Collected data
+ + + +

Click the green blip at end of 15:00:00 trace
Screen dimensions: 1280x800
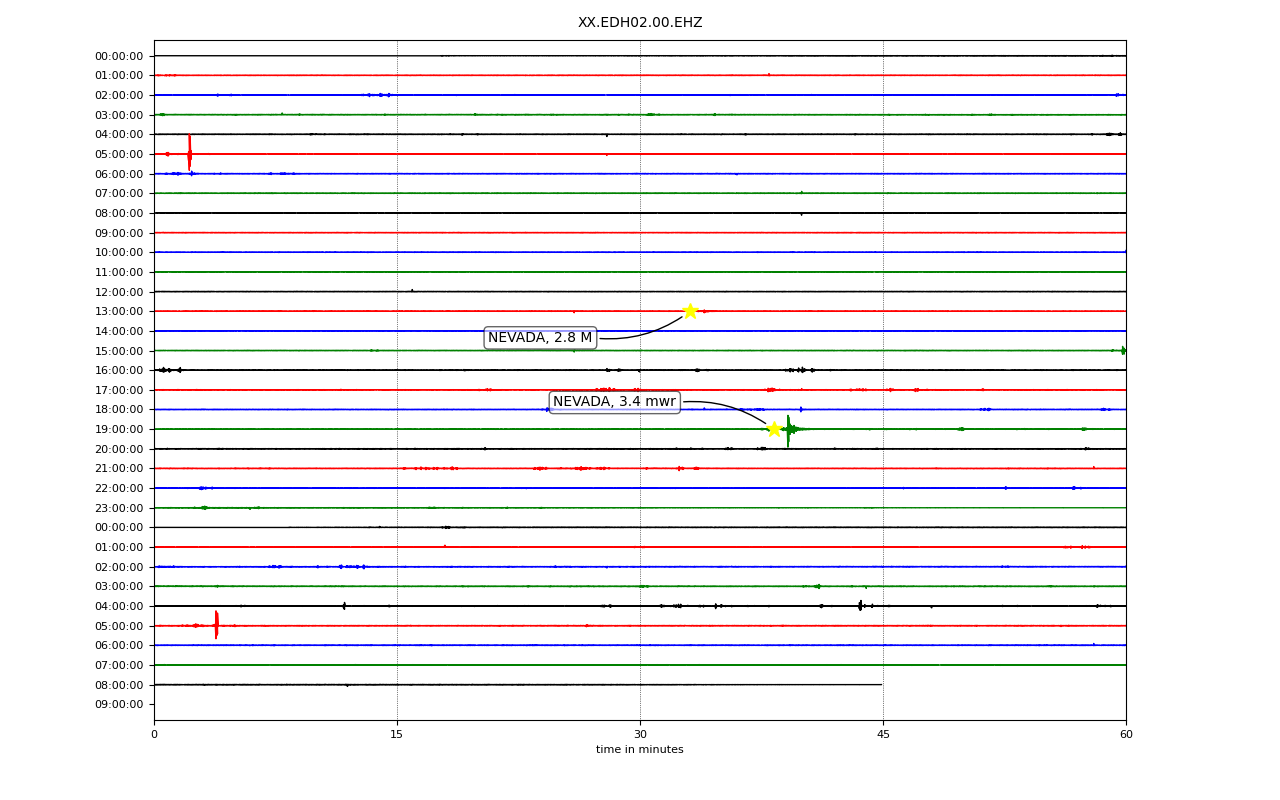(1123, 351)
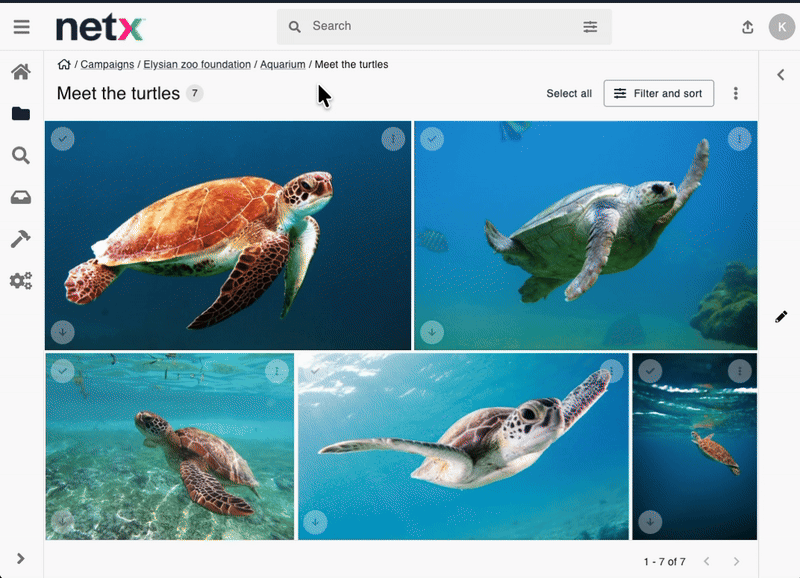The image size is (800, 578).
Task: Click the upload icon in header
Action: pyautogui.click(x=747, y=27)
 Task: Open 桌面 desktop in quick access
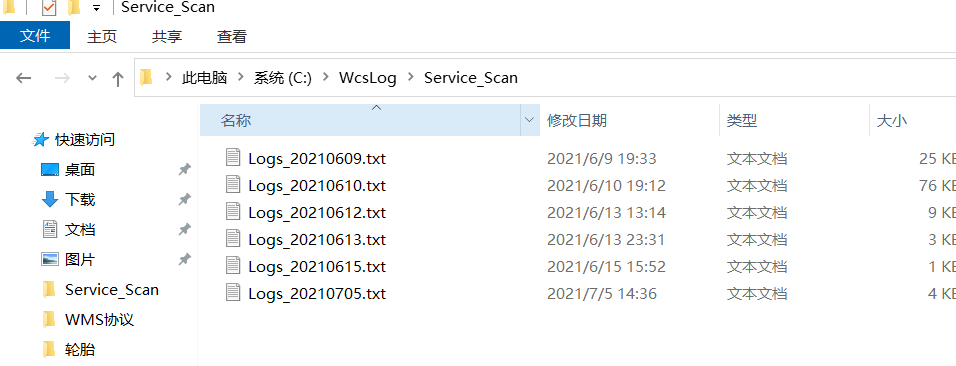pyautogui.click(x=80, y=170)
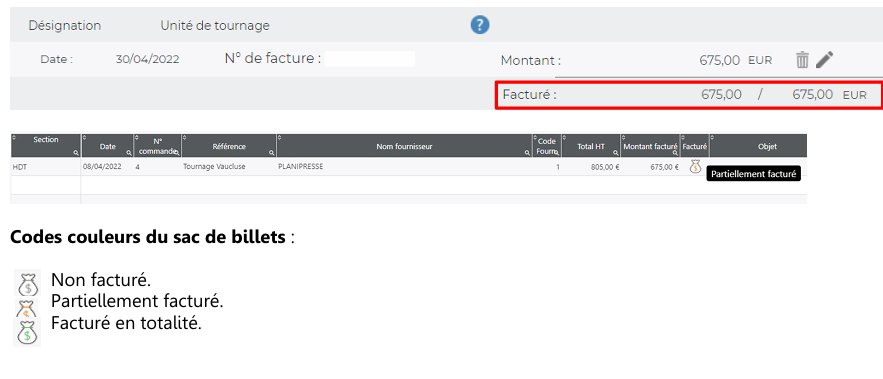This screenshot has height=379, width=883.
Task: Delete the invoice with the trash icon
Action: point(802,60)
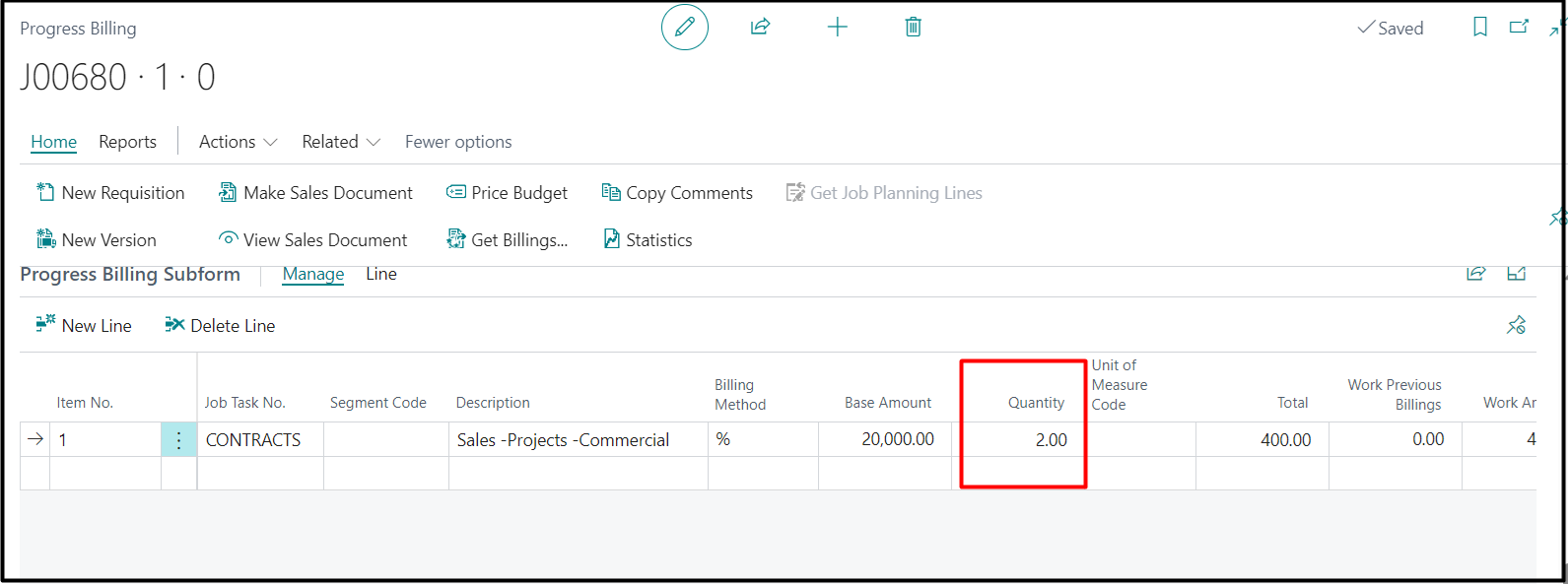Click the bookmark icon near Saved
Image resolution: width=1568 pixels, height=584 pixels.
[x=1479, y=28]
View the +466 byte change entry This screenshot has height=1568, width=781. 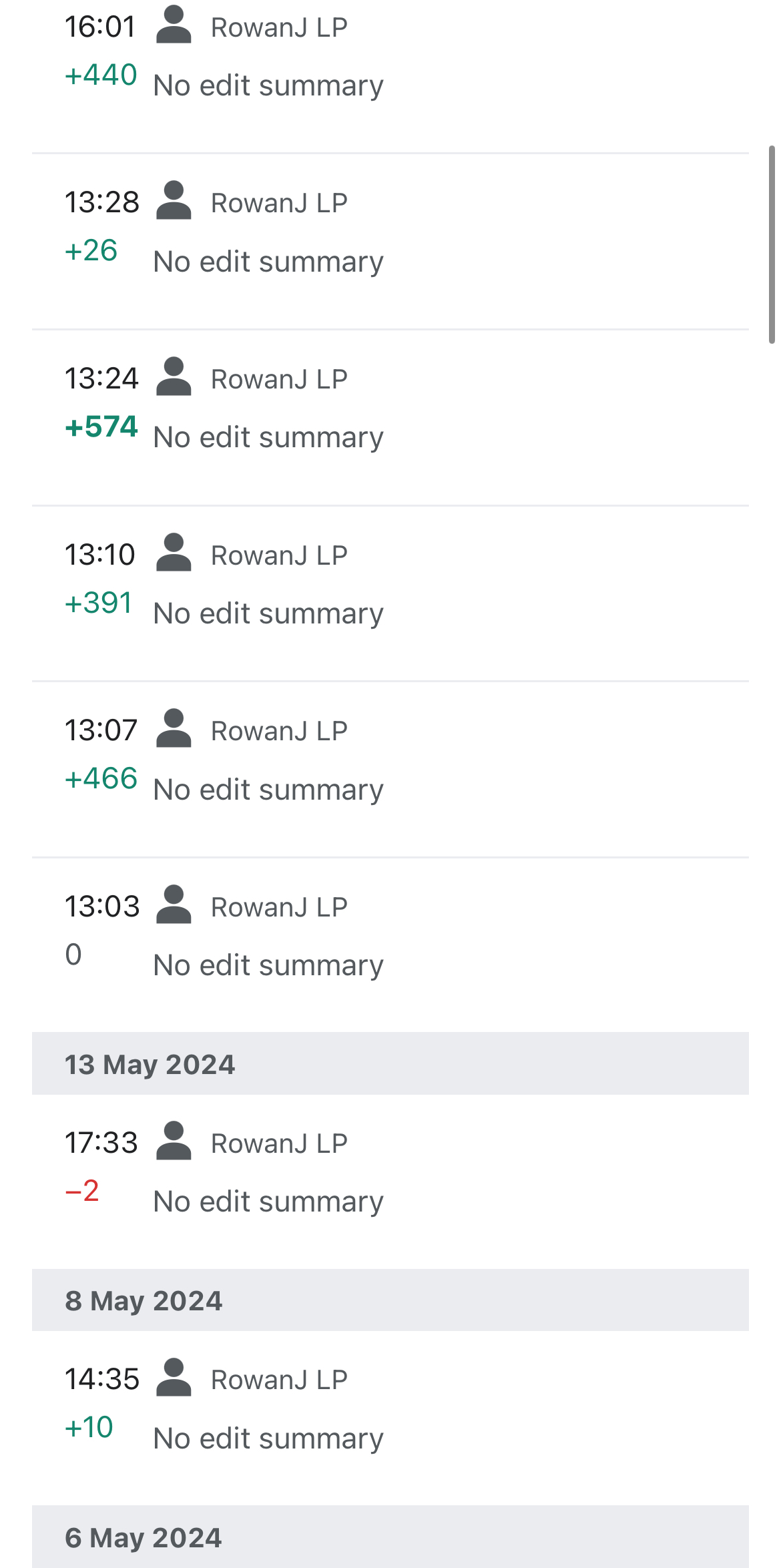101,778
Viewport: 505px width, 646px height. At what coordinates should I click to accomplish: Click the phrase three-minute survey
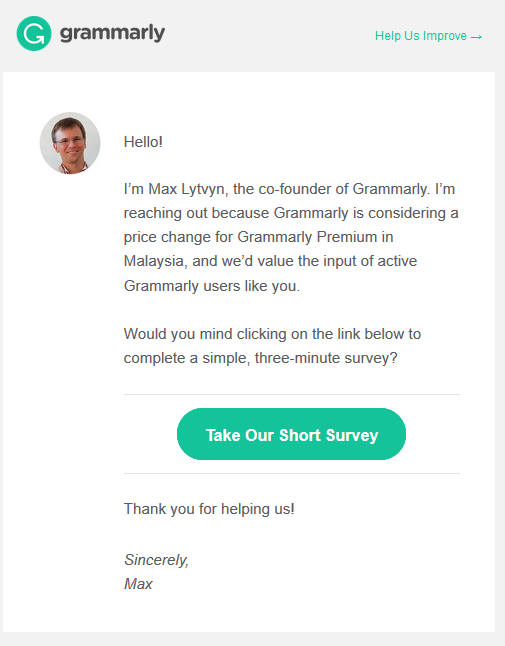(326, 358)
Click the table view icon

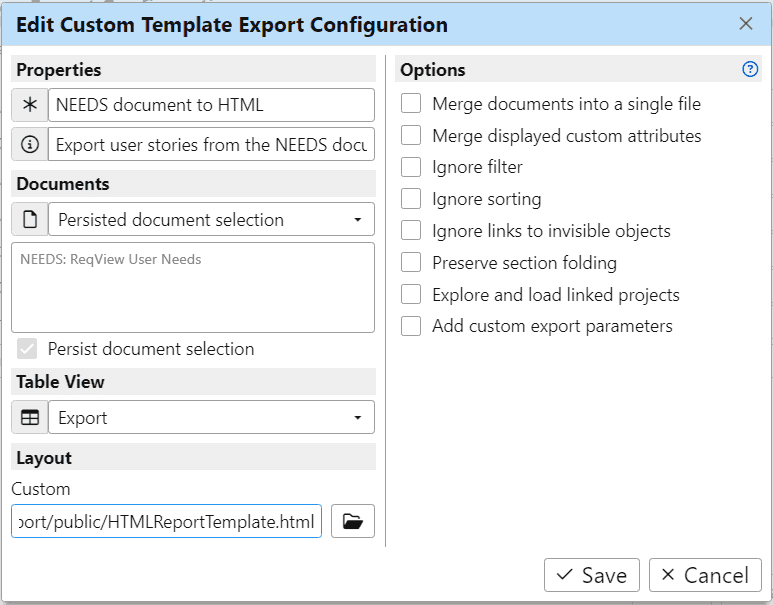point(29,418)
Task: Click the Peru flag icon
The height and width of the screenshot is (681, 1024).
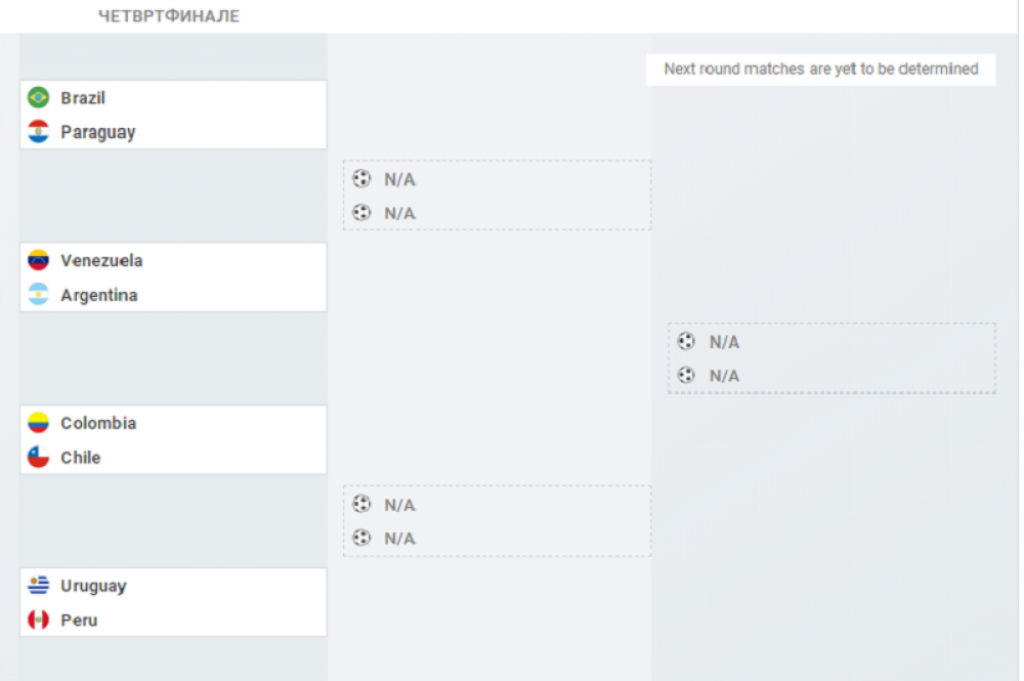Action: [x=38, y=620]

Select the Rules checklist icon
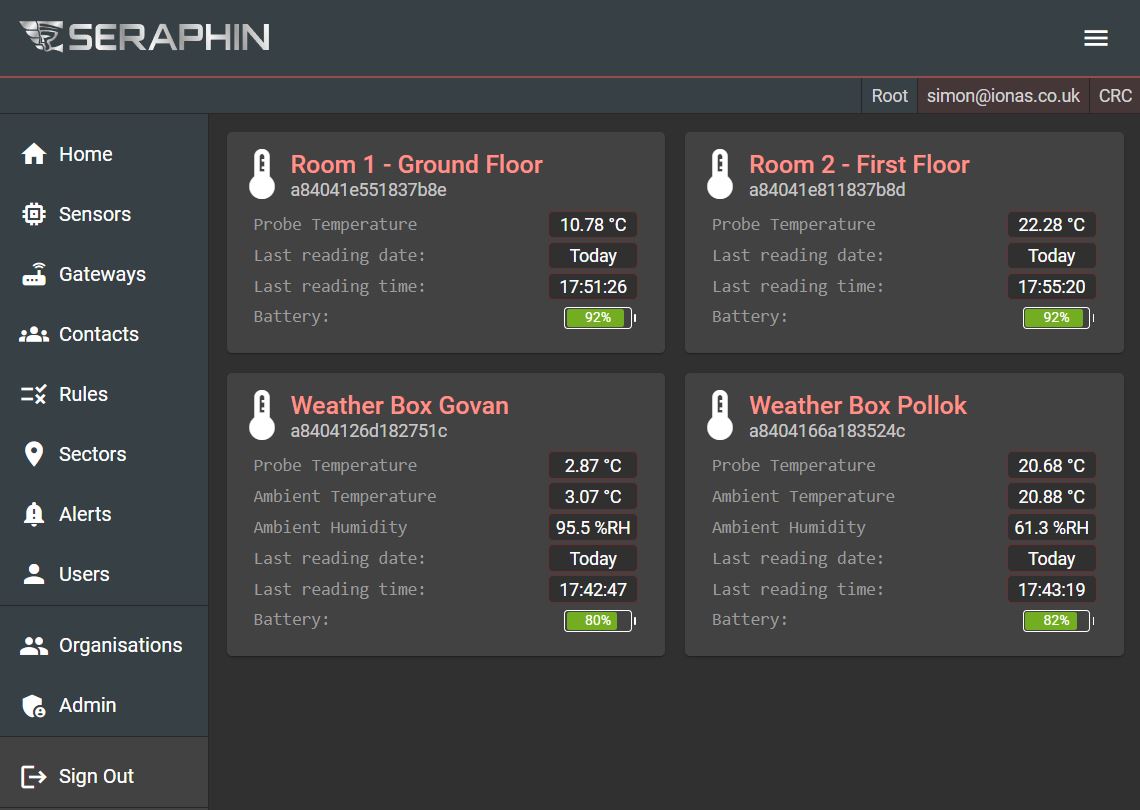33,394
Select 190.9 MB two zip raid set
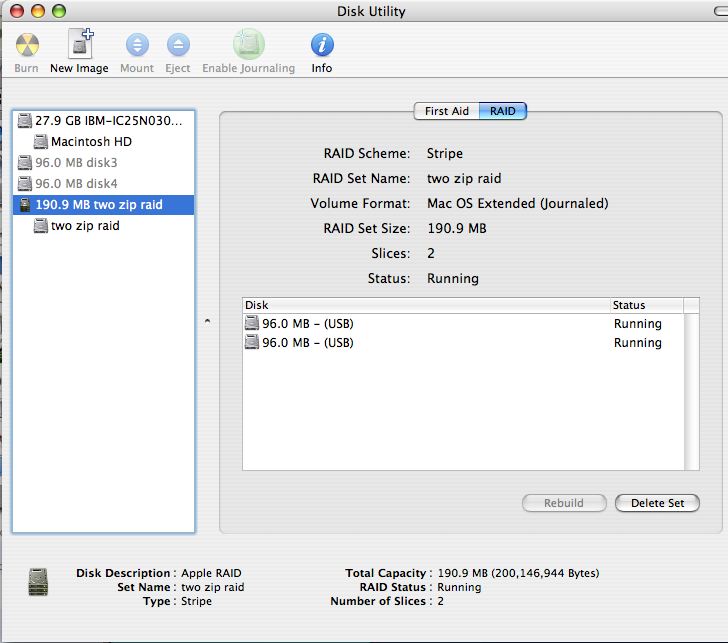Viewport: 728px width, 643px height. click(x=98, y=205)
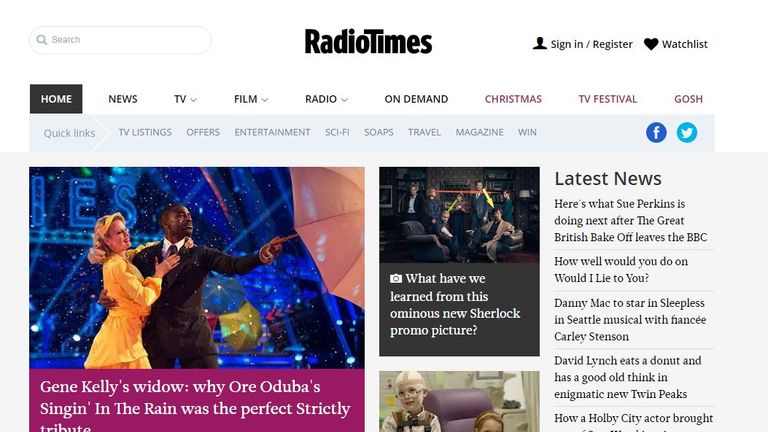Expand the RADIO dropdown menu
768x432 pixels.
click(326, 99)
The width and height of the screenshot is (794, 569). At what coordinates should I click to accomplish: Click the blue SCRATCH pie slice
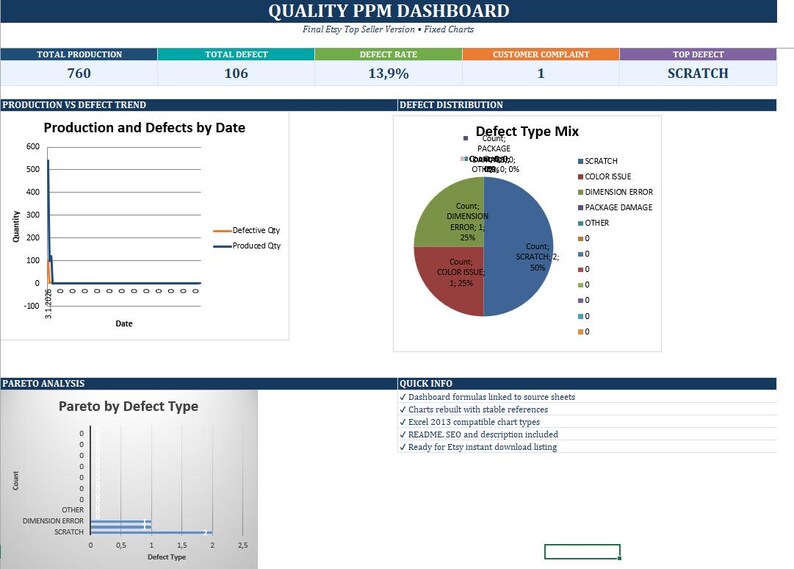click(518, 247)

+ + + +

WORK TASK:
Your answer must be an exact copy of the lines from the line with "Viewport: 505px width, 646px" to the final line of the data, both ends included, and no pictures.

REPLY TO THE EXERCISE:
Viewport: 505px width, 646px height. At what coordinates should I click to accomplish: Click the phrase three-minute survey
(326, 358)
Click the table view icon

point(29,418)
Task: Click the Peru flag icon
The height and width of the screenshot is (681, 1024).
Action: [x=38, y=620]

Select the Rules checklist icon
33,394
Select 190.9 MB two zip raid set
Viewport: 728px width, 643px height. click(x=98, y=205)
Expand the RADIO dropdown menu
768x432 pixels.
click(326, 99)
The width and height of the screenshot is (794, 569). At what coordinates should I click to accomplish: Click the blue SCRATCH pie slice
click(518, 247)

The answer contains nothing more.